Exercise instructions
Count the rows below that contain the string "cursor", matching case, and give only the number.

Information given
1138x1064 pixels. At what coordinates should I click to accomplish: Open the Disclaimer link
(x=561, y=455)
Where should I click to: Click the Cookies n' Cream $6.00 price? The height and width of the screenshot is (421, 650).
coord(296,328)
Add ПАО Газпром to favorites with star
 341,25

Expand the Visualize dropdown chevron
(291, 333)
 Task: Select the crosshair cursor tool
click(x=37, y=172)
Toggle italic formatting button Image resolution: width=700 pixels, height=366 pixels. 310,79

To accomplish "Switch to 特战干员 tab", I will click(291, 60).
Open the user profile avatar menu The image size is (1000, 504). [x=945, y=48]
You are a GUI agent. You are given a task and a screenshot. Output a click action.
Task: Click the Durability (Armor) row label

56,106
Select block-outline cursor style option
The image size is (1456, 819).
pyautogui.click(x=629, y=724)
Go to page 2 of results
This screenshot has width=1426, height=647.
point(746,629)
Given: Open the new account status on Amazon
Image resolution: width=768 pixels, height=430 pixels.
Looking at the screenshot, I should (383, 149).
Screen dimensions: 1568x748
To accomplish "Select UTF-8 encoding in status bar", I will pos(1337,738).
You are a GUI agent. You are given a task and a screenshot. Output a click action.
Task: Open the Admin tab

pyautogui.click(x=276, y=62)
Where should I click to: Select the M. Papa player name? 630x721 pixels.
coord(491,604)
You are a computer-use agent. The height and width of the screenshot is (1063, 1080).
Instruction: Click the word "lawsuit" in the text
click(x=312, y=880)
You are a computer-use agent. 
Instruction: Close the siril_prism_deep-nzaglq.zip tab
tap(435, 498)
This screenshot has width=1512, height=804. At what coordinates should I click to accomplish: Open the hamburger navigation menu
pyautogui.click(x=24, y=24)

Correct answer
2